At 9:30 a.m., a suicide bomber tried to drive his car onto a US military base in Baggara, 3 miles west of Hawija, but couldn't get past an Iraqi Army checkpoint, Obeidi said. The bomber detonated his car at the checkpoint and killed an Iraqi soldier.
Minutes later, another suicide car bomber struck a checkpoint in Aziziya, on the north side of Hawija, killing two Iraqi soldiers.
The deadliest bombing occurred soon afterward in Dibis, a town 2 miles west of Hawija. Iraqi soldiers grew suspicious of a car in a line of vehicles at the Dibis checkpoint, Obeidi said. When the soldiers approached the car, he said, it exploded, killing 11 Iraqis, including five soldiers, and setting more than 10 cars ablaze.
Jasim Hamad, a hospital physician, said three young children were among the dead.

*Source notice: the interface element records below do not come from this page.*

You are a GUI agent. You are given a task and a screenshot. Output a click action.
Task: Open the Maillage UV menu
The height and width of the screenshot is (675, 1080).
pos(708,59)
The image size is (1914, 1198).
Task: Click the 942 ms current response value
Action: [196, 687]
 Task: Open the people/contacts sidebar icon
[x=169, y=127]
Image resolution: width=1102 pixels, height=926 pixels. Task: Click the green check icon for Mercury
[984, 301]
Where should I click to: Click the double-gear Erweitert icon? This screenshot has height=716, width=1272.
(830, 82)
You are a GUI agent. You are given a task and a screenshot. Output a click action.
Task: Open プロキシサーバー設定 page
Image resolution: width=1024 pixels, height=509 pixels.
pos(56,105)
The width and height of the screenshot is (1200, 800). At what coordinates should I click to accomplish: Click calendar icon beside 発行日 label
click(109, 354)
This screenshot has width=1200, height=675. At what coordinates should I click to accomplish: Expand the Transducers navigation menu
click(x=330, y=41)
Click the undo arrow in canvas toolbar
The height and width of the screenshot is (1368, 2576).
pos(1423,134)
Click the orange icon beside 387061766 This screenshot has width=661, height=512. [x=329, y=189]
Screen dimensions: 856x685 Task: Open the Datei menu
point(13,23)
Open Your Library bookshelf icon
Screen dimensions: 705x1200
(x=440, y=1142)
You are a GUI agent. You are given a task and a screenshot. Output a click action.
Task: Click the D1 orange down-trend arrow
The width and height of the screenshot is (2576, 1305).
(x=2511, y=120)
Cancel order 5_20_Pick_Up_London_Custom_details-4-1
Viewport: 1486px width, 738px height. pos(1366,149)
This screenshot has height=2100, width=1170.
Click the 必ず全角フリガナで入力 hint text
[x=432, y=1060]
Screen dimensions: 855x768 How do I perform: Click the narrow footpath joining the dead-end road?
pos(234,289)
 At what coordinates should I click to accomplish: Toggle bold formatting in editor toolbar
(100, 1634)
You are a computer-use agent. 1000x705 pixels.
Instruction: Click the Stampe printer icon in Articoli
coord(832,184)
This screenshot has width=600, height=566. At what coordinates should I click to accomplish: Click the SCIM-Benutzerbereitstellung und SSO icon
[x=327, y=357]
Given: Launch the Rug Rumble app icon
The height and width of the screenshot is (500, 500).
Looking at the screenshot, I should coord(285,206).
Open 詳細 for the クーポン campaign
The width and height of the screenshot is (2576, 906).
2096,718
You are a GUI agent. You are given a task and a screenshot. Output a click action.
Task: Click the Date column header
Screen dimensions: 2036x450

The US military, meanwhile, reported that five US soldiers had been killed in two days: Two Marines died in separate attacks Monday outside Fallujah; two 42d Infantry Division soldiers died in an attack on their base in Tikrit yesterday; and another soldier died when a roadside bomb exploded yesterday near his vehicle north of Baghdad.
Also, a Sunni Muslim cleric who had been abducted Sunday, Salam Kardici, was found shot to death yesterday in the southern port of Basra, where a Shi'ite Muslim cleric was assassinated last week.
Attacks on Iraqi and foreign security forces have accounted for a large proportion of the more than 850 killings in Iraq since a transitional government led by Prime Minister Ibrahim al-Jaafari took office in late April.
The car bomb in Baghdad early yesterday wounded 28 people, including a policeman, according to a hospital official who spoke on the condition of anonymity.
Witnesses in the neighborhood of Shula, in northern Baghdad, said the bomb apparently was intended for a convoy of police officers who passed the same spot every morning on their way to set up a security checkpoint nearby.
''We knew it would happen here one day," said Esmail Thamir, 42, who owns a real estate office 15 yards from where the car containing the bomb was parked. ''They shouldn't set up their checkpoints in these places. . . . They shouldn't expose civilians to their danger."